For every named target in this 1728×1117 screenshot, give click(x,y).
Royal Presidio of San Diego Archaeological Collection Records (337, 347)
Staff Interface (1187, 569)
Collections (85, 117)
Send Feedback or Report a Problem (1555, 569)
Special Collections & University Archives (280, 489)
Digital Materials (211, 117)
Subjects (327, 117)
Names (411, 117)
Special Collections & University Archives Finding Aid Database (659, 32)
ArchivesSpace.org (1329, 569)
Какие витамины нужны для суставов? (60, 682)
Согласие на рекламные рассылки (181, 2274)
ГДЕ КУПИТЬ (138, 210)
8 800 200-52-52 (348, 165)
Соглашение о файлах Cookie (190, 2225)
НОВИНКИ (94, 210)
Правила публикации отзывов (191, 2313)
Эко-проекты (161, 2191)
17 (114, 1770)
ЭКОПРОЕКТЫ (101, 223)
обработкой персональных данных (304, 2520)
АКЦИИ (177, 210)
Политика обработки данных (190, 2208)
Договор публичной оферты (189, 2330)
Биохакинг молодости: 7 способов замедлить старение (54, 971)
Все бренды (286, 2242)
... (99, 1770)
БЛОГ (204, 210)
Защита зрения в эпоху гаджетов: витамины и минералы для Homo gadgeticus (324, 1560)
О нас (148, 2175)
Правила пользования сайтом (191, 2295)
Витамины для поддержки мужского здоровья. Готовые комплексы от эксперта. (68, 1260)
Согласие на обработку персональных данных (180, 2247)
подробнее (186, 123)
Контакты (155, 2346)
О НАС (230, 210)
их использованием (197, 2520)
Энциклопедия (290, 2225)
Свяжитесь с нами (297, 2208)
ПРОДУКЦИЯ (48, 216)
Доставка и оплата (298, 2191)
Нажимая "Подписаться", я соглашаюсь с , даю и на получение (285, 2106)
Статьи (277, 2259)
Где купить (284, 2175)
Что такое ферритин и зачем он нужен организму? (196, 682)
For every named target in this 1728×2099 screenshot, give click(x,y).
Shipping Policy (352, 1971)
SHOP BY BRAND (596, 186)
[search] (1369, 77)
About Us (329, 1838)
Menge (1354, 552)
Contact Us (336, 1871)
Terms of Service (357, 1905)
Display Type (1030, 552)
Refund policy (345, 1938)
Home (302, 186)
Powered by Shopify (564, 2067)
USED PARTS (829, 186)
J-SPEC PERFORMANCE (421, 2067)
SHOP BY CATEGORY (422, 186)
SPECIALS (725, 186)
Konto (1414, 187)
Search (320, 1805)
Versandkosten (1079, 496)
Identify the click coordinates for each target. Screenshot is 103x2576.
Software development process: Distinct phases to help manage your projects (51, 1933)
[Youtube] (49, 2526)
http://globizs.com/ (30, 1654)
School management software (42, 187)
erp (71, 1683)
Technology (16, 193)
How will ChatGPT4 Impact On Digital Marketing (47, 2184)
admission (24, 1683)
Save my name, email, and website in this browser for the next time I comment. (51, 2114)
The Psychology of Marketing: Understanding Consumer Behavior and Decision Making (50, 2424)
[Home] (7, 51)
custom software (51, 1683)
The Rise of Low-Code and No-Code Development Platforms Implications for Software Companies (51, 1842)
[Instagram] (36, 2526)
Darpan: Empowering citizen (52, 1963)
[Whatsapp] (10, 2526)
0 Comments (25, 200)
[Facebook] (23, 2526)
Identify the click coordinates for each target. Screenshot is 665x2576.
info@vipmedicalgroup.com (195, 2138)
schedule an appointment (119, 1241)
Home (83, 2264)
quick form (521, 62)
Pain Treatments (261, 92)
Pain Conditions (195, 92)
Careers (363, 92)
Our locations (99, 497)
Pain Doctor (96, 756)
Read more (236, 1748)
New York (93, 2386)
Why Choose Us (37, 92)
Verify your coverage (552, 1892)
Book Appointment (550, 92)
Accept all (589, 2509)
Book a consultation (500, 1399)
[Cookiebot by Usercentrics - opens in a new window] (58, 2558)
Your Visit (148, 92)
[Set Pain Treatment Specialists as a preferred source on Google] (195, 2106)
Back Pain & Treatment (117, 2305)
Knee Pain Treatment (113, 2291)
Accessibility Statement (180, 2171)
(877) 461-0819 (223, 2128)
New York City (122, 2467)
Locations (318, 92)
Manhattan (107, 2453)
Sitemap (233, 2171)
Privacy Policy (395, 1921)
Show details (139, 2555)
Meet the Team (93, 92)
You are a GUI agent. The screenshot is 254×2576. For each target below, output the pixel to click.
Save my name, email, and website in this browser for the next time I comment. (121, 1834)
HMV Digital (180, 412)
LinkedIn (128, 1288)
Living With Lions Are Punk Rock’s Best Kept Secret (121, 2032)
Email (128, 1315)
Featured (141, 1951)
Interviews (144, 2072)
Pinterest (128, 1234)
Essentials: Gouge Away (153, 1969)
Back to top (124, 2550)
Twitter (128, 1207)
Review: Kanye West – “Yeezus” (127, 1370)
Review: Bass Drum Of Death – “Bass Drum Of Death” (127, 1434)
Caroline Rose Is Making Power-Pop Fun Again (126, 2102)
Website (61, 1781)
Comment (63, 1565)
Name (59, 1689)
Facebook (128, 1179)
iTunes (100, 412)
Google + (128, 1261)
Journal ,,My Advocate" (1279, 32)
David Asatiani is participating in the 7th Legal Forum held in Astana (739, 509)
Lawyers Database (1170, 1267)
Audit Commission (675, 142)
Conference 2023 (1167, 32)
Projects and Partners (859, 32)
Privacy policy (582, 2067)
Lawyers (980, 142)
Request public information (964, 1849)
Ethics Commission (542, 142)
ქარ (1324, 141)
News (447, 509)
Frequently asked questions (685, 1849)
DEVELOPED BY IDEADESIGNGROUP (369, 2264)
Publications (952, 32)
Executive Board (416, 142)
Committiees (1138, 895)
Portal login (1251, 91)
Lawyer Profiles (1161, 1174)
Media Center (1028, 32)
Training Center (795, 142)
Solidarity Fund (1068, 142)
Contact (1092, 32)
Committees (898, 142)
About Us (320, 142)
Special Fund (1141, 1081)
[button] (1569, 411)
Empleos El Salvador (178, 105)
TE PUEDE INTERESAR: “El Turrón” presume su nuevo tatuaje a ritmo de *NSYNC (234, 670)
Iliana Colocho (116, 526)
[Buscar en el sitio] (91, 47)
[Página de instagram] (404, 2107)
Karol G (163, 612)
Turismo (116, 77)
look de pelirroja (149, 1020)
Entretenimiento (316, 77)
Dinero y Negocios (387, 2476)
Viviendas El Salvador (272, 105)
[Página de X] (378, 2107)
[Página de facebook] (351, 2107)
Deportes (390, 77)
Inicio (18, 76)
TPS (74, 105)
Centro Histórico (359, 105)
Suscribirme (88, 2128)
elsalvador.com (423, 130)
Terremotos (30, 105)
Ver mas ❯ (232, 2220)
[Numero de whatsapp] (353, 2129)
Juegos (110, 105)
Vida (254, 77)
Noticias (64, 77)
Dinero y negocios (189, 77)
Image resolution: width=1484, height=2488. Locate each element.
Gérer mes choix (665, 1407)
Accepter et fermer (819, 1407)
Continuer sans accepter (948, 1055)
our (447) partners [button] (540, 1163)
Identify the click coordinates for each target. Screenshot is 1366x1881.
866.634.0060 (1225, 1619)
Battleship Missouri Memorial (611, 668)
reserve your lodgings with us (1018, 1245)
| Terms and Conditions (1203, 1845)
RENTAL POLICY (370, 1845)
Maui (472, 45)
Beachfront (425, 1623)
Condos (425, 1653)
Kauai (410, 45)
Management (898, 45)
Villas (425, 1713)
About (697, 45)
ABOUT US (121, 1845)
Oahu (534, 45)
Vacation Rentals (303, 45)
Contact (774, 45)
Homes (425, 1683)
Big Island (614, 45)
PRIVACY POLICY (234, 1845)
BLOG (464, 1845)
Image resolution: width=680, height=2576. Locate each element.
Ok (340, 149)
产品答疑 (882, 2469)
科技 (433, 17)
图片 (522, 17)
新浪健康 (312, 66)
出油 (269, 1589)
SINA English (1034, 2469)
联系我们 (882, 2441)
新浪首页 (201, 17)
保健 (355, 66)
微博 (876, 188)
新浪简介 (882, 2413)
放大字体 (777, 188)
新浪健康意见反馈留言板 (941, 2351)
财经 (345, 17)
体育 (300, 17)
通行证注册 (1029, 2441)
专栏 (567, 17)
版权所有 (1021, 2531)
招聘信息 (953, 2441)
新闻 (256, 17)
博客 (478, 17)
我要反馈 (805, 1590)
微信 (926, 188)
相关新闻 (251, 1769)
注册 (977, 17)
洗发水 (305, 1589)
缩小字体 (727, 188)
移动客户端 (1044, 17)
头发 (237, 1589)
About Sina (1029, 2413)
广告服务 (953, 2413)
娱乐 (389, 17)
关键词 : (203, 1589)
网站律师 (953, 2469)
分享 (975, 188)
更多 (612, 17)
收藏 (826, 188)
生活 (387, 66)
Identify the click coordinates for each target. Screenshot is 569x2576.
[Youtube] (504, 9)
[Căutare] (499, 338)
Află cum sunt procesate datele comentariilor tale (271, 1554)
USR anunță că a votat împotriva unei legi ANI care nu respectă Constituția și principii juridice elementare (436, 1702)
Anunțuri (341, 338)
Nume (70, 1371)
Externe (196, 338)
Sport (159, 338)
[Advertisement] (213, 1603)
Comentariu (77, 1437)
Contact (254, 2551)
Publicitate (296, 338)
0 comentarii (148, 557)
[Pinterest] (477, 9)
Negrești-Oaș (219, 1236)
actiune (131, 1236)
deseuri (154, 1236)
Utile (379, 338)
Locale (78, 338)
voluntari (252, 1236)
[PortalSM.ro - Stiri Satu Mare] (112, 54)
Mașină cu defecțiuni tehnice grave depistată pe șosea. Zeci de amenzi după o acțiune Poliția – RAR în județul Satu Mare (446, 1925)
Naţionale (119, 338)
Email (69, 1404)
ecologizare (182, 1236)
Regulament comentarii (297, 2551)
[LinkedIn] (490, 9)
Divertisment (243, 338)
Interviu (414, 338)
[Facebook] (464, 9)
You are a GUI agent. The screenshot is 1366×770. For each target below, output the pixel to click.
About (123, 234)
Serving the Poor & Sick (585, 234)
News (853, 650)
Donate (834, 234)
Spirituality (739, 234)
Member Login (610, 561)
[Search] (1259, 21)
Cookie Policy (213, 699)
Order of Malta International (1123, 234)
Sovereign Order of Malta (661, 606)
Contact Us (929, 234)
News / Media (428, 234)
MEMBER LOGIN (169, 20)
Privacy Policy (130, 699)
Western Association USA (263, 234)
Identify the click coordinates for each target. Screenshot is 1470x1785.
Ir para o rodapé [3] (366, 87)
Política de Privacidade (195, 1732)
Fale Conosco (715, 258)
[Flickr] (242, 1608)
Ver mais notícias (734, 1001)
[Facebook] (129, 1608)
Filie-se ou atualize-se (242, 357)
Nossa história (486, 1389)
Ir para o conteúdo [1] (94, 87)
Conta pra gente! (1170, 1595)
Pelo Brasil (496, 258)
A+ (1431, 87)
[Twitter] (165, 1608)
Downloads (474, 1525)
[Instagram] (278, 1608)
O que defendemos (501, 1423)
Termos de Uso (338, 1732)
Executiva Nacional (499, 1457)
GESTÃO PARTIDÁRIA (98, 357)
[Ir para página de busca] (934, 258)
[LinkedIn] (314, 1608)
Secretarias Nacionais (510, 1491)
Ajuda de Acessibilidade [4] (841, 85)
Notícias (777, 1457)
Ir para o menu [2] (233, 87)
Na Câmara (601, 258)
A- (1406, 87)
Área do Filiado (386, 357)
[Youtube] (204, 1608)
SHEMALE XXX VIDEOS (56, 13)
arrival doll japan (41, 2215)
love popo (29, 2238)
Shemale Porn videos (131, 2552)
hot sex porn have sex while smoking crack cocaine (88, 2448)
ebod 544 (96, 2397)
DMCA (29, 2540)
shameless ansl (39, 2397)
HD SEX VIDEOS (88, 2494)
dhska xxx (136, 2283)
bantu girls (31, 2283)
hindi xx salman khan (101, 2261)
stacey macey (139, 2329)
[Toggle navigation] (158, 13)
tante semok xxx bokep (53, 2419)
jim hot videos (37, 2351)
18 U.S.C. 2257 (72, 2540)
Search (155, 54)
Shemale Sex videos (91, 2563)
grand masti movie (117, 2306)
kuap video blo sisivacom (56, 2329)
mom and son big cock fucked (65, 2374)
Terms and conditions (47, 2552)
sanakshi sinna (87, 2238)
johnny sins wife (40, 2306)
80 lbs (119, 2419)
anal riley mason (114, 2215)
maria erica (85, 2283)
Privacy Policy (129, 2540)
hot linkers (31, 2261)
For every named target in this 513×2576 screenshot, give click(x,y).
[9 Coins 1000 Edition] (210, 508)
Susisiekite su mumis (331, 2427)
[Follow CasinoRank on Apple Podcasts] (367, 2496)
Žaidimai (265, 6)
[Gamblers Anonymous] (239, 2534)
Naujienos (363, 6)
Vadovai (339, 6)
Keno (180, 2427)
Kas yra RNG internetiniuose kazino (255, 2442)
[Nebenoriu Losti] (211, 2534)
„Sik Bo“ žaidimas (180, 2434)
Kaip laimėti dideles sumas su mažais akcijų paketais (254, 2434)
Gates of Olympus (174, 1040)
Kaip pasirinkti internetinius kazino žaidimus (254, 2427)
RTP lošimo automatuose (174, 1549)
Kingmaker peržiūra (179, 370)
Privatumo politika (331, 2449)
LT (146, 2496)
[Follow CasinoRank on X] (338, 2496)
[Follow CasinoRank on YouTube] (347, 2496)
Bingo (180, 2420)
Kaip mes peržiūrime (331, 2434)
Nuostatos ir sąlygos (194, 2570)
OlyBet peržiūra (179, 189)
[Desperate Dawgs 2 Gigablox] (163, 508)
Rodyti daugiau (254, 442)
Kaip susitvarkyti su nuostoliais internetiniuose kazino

============

> **What needs to be done**:
What is the number of lines above that hold the string "time"? Answer with that number alone.

> **Exercise solution**:
2